- Your objective: Set down exactly the lines in the records below that run from the line with "You are a computer-use agent. Viewport: 1568px" to the line with "Given: Switch to the Activities tab label", inclusive, and nothing more.

··· Input ···

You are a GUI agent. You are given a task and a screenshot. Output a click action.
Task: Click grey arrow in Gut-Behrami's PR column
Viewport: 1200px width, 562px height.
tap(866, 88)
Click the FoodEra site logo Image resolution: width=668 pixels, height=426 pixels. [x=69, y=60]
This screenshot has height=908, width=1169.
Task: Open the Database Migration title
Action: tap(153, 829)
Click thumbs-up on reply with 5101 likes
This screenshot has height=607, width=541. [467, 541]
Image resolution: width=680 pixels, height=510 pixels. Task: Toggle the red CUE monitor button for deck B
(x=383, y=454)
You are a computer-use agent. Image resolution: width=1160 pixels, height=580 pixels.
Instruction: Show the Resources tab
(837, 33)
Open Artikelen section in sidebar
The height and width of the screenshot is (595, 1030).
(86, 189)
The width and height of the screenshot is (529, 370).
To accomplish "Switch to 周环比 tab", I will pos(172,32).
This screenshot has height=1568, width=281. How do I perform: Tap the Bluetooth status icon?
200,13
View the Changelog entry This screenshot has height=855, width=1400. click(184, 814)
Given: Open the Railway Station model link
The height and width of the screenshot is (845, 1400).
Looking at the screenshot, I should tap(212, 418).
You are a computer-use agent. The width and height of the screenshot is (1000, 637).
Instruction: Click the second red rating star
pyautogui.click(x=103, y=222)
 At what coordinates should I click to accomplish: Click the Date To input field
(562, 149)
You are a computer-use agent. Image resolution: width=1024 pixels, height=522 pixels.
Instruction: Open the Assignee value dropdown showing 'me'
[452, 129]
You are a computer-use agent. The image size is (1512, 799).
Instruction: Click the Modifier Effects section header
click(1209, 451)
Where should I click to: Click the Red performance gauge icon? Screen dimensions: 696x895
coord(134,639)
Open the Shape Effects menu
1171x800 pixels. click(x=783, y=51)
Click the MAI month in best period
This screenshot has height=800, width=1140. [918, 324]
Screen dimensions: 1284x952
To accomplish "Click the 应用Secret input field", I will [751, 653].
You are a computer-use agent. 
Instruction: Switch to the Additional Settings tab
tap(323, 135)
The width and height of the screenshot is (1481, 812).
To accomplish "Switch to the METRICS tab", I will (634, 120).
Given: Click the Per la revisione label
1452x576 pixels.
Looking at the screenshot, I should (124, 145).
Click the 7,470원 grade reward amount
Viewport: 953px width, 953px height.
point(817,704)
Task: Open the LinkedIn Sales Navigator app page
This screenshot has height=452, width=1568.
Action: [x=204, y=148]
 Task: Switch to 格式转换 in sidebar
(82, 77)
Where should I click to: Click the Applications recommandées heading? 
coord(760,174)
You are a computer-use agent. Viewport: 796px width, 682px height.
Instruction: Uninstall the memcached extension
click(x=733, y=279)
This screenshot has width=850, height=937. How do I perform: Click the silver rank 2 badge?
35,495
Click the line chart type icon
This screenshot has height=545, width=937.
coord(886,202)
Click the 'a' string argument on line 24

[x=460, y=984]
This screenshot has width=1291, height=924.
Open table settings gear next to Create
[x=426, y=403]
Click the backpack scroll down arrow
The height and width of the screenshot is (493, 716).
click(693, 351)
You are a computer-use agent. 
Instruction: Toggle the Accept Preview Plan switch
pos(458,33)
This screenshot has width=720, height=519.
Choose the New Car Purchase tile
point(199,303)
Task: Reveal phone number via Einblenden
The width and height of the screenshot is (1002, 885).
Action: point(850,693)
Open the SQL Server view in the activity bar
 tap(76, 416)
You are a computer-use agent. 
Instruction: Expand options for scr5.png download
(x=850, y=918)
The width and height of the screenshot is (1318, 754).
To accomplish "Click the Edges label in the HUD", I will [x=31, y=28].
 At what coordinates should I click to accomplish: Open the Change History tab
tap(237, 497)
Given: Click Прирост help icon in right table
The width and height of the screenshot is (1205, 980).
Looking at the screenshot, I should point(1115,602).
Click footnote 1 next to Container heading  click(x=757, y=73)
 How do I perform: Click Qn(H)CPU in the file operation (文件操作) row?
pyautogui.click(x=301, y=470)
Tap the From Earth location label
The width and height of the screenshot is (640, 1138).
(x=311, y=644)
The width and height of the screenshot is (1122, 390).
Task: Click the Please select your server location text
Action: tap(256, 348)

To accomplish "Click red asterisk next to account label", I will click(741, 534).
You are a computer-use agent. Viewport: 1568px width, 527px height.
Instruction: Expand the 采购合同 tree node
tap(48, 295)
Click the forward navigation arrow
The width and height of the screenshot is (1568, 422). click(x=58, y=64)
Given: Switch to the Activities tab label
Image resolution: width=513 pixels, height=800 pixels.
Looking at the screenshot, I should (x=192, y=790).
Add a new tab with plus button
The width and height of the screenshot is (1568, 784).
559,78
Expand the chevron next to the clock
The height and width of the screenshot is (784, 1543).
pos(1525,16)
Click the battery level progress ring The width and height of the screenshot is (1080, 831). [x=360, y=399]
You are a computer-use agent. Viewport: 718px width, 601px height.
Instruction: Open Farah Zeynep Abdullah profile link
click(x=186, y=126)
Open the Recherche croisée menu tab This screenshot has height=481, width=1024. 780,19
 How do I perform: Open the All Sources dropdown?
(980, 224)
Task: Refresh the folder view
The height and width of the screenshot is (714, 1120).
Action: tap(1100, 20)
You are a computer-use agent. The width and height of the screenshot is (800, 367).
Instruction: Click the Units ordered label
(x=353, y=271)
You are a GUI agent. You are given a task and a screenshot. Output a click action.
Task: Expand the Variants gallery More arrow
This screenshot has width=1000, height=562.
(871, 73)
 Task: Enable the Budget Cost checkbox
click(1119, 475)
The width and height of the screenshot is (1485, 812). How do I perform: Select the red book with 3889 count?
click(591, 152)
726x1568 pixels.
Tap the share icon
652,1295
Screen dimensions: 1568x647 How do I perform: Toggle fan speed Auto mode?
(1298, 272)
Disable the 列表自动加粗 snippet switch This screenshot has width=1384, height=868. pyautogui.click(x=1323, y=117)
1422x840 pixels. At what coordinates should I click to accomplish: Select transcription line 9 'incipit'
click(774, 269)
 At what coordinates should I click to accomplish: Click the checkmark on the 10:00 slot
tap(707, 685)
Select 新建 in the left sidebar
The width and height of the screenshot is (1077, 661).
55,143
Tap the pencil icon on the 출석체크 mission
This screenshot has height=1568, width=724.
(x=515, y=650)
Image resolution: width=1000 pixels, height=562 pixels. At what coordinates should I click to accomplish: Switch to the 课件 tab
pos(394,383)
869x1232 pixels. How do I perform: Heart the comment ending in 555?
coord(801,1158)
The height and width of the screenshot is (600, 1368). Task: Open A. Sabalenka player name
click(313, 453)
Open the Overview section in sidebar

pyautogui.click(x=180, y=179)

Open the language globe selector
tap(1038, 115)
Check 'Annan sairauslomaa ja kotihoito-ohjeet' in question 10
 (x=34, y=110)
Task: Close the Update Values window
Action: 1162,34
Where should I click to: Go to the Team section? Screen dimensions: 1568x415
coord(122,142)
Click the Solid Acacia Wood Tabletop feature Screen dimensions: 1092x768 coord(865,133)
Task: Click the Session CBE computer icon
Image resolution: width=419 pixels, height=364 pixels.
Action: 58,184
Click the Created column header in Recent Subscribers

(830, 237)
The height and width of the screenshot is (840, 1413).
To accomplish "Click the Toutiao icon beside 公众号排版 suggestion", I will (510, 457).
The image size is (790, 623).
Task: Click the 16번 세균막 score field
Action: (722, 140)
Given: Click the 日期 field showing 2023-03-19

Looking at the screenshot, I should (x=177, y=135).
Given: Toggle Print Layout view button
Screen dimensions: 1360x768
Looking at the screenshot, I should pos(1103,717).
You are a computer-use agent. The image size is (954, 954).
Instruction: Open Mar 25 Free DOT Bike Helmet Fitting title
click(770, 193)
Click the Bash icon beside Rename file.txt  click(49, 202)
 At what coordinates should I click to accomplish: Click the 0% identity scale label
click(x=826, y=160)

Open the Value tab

···

- Reply to the task:
You are a computer-use agent. Viewport: 1568px width, 527px height.
Instruction: Expand the 采购合同 tree node
tap(48, 295)
Click the forward navigation arrow
The width and height of the screenshot is (1568, 422). click(x=58, y=64)
Given: Switch to the Activities tab label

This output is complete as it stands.